Traición a la patria. Pocas expresiones han sido tan manoseadas por la Cuarta Transformación como esa. La convirtieron en un insulto de uso cotidiano, en una etiqueta para descalificar al adversario y en un garrote para intimidar a quien se atreviera a cuestionar al régimen.

Traidor era quien votara contra una reforma presidencial. Traidor quien denunciara en el extranjero el deterioro de la democracia mexicana.

Traidor quien exhibiera la violencia, los abrazos a los criminales o la incapacidad del Estado para recuperar el control del territorio.

El mensaje siempre fue el mismo: los problemas de México no se cuentan afuera. La ropa sucia se lava en casa. Y quien rompiera ese pacto de silencio merecía el linchamiento político.

Hasta que apareció Morena frente al espejo.

La gobernadora de Baja California, Marina del Pilar Ávila, no sólo reconoció la autenticidad de los audios difundidos. También confirmó que sostuvo reuniones con personas que se presentaron como intermediarios de autoridades estadounidenses para tratar el tema de la cancelación de su visa.

Y ahí está lo verdaderamente grave.

No porque dialogue con funcionarios de otro país. Eso ocurre todos los días entre gobiernos.

Lo delicado es que, según el contenido de la conversación, ofrece compartir información obtenida en las Mesas de Seguridad a cambio de resolver un problema estrictamente personal.

“Yo puedo decir lo que he escuchado en las mesas de seguridad”.

Así de sencillo.

Las Mesas de Seguridad no son una sobremesa entre amigos. Ahí se comparte inteligencia militar, investigaciones en curso, objetivos prioritarios, estrategias operativas, información del Centro Nacional de Inteligencia, movimientos de fuerzas federales y diagnósticos sobre el crimen organizado.

En pocas palabras: el corazón de la seguridad de un estado.

Si ese material se utiliza como moneda de cambio para negociar beneficios personales, ya no estamos hablando de cooperación institucional.

Estamos hablando de otra cosa.

Resulta inevitable preguntarse qué habría ocurrido si ese audio hubiera tenido como protagonista a un gobernador del PAN, del PRI o de Movimiento Ciudadano.

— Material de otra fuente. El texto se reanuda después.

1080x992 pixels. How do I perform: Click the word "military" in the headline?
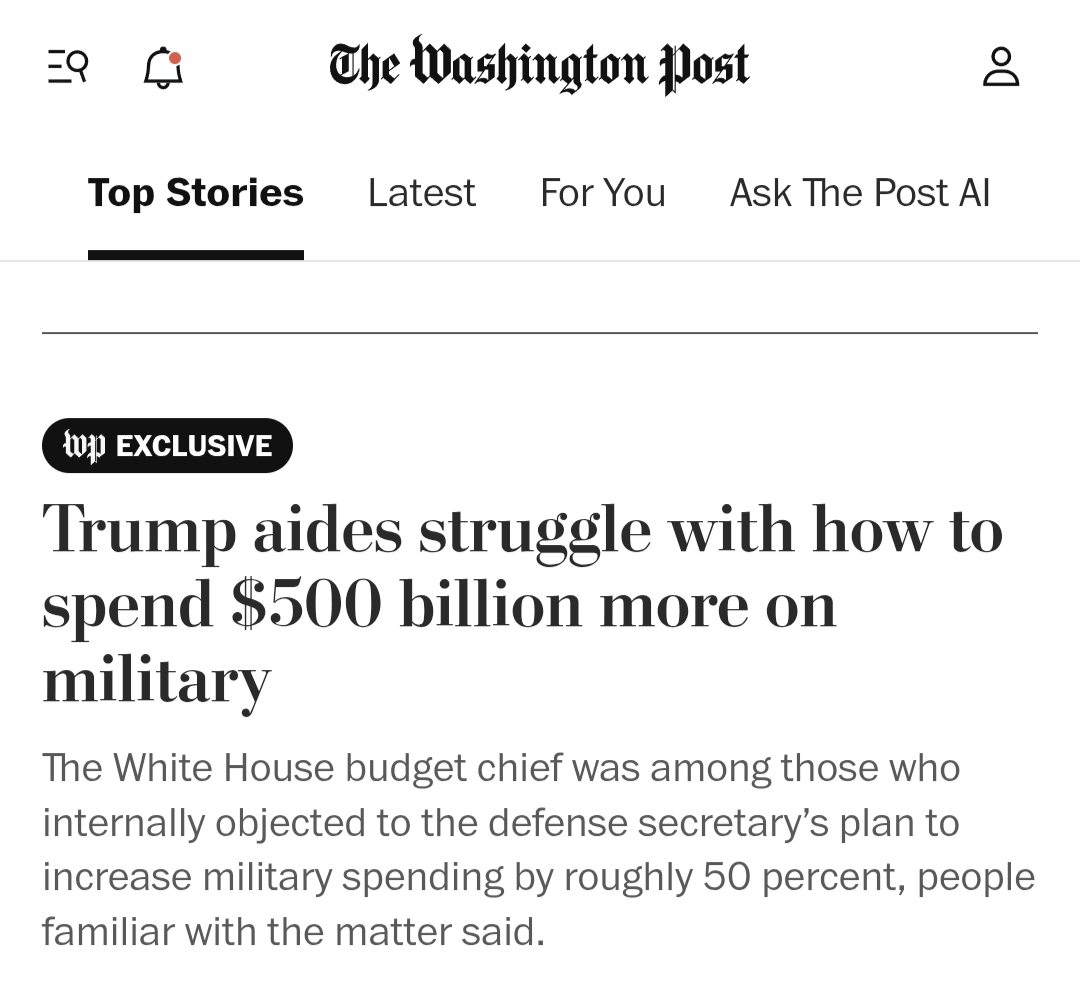click(156, 680)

Morena ya estaría exigiendo desafuero, juicio político, cárcel y conferencias mañaneras durante un mes completo.

Pero cuando el involucrado pertenece al movimiento, las palabras cambian de significado.

Lo que ayer era traición, hoy se llama cooperación.

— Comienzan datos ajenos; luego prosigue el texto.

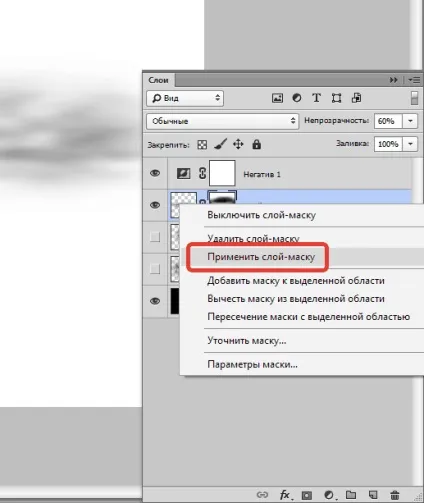Click the lock all padlock icon

coord(257,145)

Lo que antes era espionaje, ahora es coordinación institucional.

Lo que antes ameritaba cárcel, hoy merece comprensión.

Así funciona la justicia cuando depende del color de la camiseta.

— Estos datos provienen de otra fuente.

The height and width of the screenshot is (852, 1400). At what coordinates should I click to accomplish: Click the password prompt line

Hace apenas unos días Claudia Sheinbaum desestimó la versión publicada por medios estadounidenses sobre políticos mexicanos buscando negociar información a cambio de beneficios legales.

La realidad volvió a llegar más rápido que el discurso oficial.

Porque cuando alguien ofrece información sensible del Estado para protegerse a sí mismo, ya no está defendiendo a México.

Está negociando su propio futuro.

Y eso sí se parece mucho más a la definición de traición que durante años repartieron con tanta facilidad.

Al final, la historia suele tener un extraño sentido del humor.

El delito que Morena inventó para perseguir a sus adversarios podría terminar persiguiendo a los suyos.